### What is expected
Write out, with no changes, every line starting at the one that contains "Launch Safari on iPhone 15" and ending at the last line of the data below. Leave pictures out.

### Data supplied

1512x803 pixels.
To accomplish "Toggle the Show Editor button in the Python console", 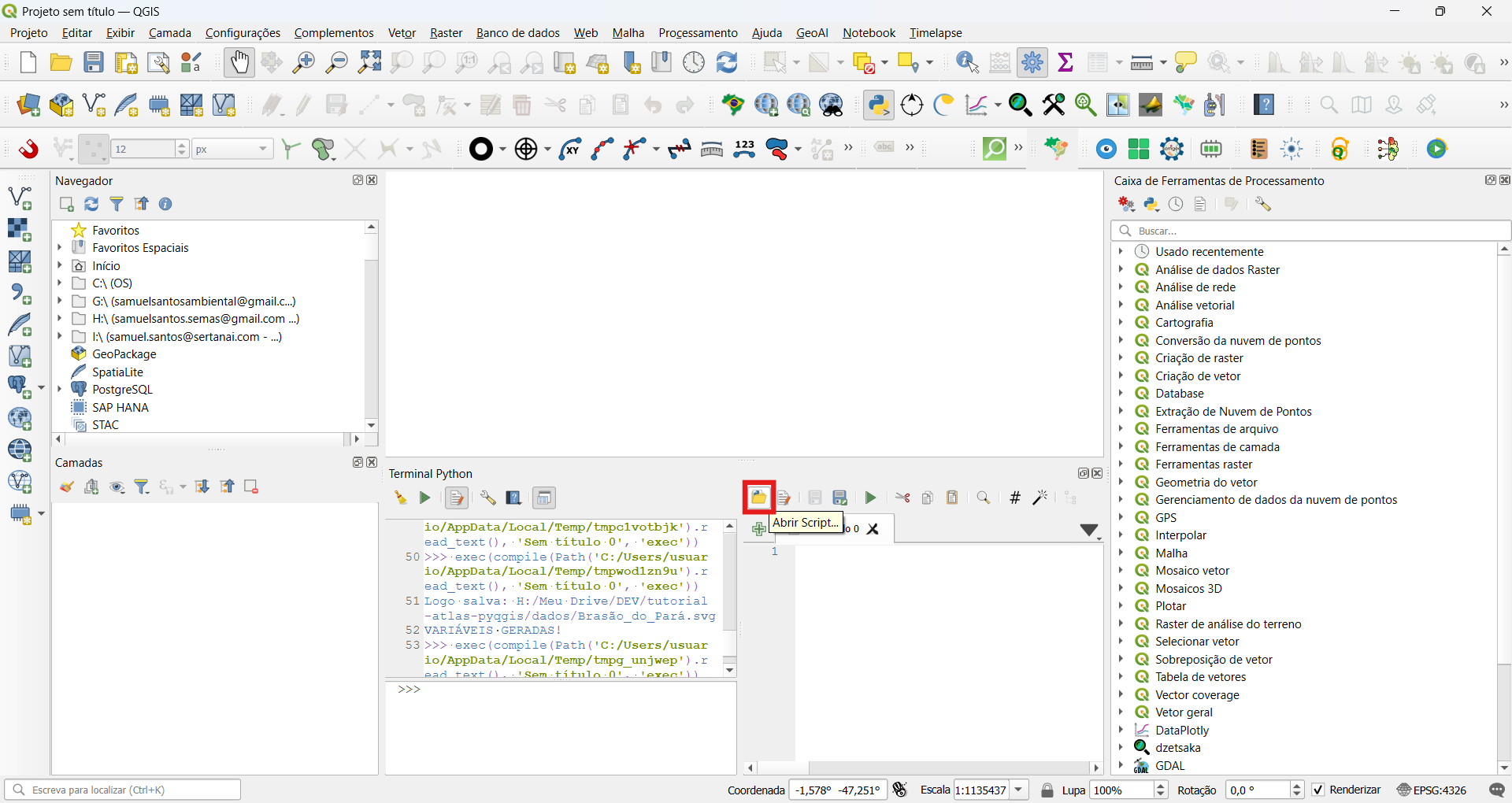I will 456,498.
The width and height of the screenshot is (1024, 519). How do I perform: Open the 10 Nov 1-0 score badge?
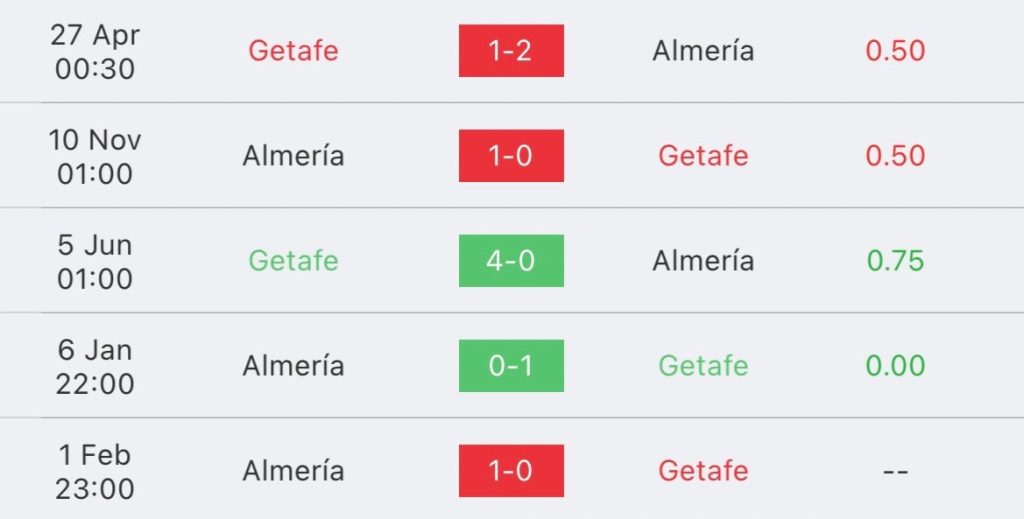511,155
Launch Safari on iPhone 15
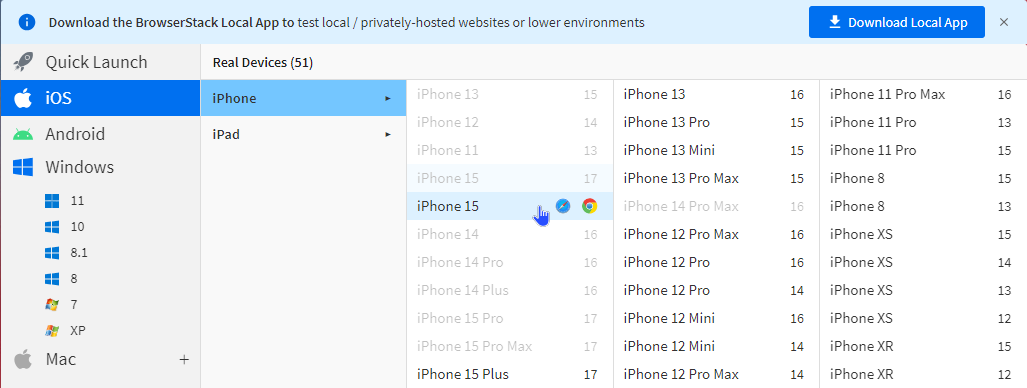Screen dimensions: 1027x388 pos(563,206)
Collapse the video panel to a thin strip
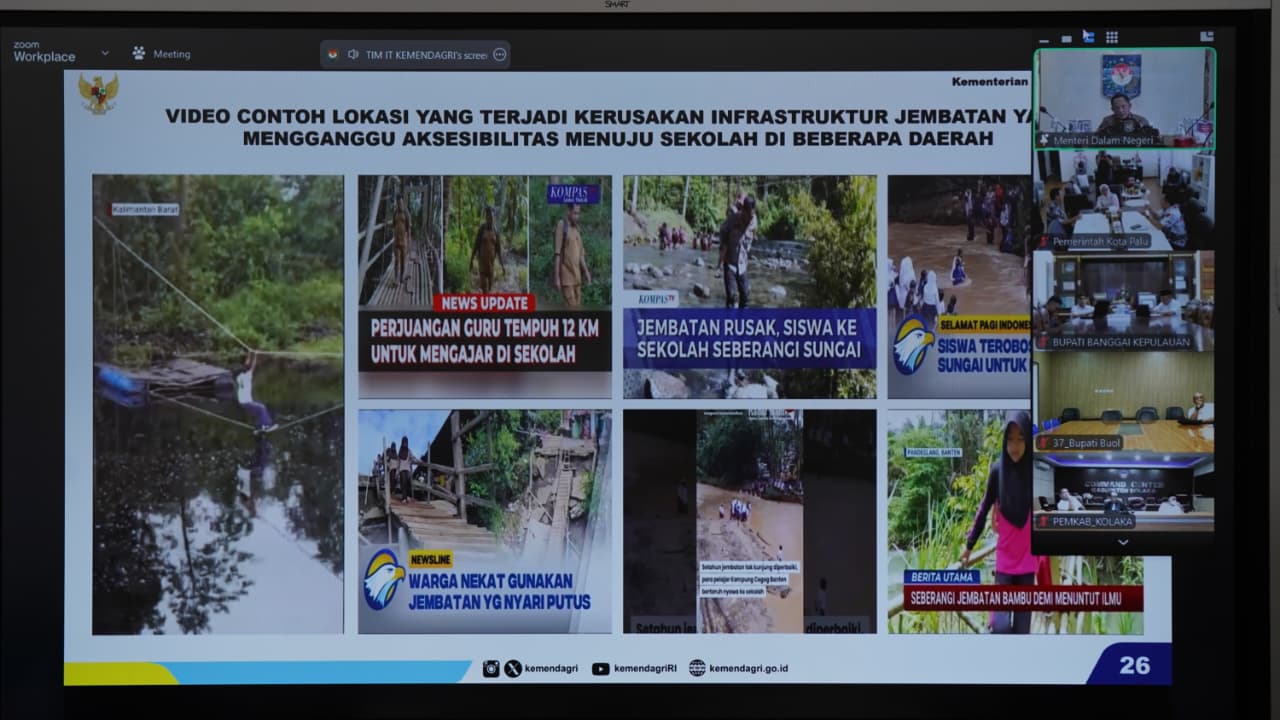The image size is (1280, 720). [x=1066, y=38]
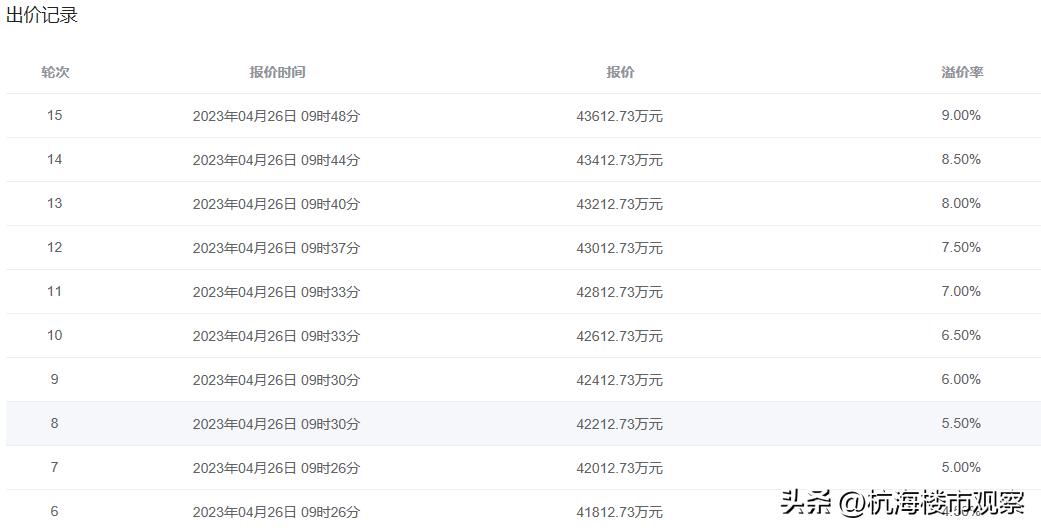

### Result below
Launch Safari on iPhone 15
Screen dimensions: 1027x388 pos(563,206)
Collapse the video panel to a thin strip
The image size is (1280, 720). [x=1066, y=38]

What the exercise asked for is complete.